Positional Encoding: Order via Rotation | Explainers

Read this as How does the model know token order?

Failure Trap: Assuming self-attention automatically knows sequence order without positional signal.
Decision Rule: Inject position before attention; with RoPE, rotate Q and K so dot products encode relative offsets.

1 / ?

Self-attention alone has no order

If token representations carry no positional signal, attention sees a bag of token vectors rather than an ordered sequence.

Permutation changes should matter for language.
Attention scores need position somewhere.
The signal is injected before or inside attention.

Sinusoidal encodings add position

Classic positional encodings add sine and cosine features at multiple frequencies to token embeddings.

Each position has a pattern.
Frequencies cover short and long ranges.
The vector now carries order information.

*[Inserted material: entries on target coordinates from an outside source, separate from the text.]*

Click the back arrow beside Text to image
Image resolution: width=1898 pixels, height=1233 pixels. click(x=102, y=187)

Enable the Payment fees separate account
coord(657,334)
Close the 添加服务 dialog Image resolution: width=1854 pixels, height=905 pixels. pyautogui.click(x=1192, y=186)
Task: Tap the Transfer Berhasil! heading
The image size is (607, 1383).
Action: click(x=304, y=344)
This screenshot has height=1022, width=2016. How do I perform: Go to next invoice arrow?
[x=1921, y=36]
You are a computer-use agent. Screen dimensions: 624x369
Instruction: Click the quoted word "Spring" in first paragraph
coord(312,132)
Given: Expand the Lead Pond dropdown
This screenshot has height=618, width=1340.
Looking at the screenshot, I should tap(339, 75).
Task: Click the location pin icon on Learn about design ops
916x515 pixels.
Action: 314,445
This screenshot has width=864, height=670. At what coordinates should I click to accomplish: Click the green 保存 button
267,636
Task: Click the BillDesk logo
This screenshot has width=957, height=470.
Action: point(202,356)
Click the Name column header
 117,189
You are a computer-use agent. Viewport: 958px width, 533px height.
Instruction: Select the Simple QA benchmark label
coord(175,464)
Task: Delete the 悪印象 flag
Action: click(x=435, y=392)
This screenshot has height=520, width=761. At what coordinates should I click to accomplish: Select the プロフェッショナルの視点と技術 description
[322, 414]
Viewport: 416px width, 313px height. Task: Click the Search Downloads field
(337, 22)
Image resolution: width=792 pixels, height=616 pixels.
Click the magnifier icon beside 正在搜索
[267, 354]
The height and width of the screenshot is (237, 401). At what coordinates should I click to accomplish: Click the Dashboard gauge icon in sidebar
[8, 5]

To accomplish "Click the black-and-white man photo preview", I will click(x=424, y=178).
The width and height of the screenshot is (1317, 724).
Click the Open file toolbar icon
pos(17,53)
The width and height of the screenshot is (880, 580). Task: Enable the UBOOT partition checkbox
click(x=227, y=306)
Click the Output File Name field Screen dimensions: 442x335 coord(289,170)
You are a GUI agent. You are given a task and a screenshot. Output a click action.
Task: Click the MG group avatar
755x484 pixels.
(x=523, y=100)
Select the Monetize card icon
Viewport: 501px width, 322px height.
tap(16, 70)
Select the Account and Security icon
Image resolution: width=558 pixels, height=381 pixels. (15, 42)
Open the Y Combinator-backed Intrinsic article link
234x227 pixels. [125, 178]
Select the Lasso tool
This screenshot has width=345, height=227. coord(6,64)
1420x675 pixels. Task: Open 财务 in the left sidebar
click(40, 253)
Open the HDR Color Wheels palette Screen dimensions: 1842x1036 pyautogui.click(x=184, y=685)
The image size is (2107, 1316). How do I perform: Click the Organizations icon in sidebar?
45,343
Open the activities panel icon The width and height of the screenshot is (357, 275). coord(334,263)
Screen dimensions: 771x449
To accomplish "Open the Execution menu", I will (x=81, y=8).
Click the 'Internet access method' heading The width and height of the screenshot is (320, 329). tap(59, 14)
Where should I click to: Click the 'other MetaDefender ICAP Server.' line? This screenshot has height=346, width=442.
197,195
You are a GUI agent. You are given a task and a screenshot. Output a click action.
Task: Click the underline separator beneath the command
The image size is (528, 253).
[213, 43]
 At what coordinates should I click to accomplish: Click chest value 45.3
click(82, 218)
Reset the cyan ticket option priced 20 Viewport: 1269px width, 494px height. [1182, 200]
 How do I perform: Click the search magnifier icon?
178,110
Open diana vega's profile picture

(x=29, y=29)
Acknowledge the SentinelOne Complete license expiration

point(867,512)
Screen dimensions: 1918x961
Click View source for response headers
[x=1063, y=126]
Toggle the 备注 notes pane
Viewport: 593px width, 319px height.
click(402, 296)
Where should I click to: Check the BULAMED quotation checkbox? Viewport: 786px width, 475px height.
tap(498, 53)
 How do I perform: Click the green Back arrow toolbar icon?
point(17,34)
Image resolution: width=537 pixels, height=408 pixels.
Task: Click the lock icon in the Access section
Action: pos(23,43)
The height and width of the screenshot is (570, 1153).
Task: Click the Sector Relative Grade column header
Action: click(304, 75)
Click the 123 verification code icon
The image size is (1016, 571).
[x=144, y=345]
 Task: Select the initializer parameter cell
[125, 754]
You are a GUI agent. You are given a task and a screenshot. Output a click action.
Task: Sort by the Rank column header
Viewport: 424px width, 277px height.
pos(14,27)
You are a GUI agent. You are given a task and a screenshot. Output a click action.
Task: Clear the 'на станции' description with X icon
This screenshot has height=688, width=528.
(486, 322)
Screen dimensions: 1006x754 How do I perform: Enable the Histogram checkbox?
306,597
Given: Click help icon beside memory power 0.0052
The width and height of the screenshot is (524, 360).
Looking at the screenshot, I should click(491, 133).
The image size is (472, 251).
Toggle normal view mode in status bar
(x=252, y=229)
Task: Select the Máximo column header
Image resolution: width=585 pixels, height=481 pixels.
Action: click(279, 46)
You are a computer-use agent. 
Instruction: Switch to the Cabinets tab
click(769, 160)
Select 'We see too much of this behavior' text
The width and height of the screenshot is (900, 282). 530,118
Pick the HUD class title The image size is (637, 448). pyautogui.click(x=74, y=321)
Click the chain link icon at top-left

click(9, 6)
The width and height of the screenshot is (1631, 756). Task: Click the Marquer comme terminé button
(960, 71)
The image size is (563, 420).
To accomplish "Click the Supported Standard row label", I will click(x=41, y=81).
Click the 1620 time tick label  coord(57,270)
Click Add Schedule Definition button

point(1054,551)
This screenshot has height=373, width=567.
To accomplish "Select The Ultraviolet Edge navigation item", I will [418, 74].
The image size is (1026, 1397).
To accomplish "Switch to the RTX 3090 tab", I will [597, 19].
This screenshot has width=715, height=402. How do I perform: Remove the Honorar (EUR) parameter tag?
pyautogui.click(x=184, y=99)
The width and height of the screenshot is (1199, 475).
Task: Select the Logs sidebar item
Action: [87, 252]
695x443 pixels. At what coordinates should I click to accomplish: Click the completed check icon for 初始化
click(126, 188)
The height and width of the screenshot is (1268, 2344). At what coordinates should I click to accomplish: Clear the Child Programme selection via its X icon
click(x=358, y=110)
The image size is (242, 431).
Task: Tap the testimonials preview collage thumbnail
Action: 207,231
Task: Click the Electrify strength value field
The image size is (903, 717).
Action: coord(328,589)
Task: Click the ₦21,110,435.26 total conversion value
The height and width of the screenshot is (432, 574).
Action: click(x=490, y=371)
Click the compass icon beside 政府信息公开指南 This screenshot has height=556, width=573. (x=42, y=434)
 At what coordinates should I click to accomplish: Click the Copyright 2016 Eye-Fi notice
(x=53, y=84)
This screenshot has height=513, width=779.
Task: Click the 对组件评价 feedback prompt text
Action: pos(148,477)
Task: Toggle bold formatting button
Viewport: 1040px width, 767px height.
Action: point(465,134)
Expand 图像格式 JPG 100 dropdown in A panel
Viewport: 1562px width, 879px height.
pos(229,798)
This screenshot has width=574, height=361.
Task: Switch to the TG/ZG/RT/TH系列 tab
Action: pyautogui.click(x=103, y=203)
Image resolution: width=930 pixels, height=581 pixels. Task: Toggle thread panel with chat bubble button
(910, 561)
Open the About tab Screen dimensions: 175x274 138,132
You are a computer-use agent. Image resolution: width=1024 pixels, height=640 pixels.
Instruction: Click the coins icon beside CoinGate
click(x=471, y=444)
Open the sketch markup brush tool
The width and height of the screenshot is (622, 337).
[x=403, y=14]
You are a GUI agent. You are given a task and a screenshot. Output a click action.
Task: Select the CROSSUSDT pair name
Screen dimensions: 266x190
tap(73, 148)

RoPE rotates query and key features

Rotary position embeddings rotate pairs of Q and K dimensions by an angle tied to token position.

Position m maps to angle m times theta.
The value vectors are not the focus.
Rotation happens before attention scores.

Two tokens carry different rotations

Tokens at positions m and n receive different rotations, even if their content vectors are similar.

The content remains in the vector.
The orientation now encodes location.
Pairs can compare relative offset.

The dot product reads relative position

When rotated Q and K vectors are compared, the score depends on the relative offset between positions.

Attention keeps content matching.
The score also carries distance information.
This makes relative order available to heads.

Multiple frequencies cover multiple scales

Different rotation frequencies let the model represent nearby and longer-range position patterns.

Short scales help local syntax.
Long scales help broader context.
The positional signal travels through attention.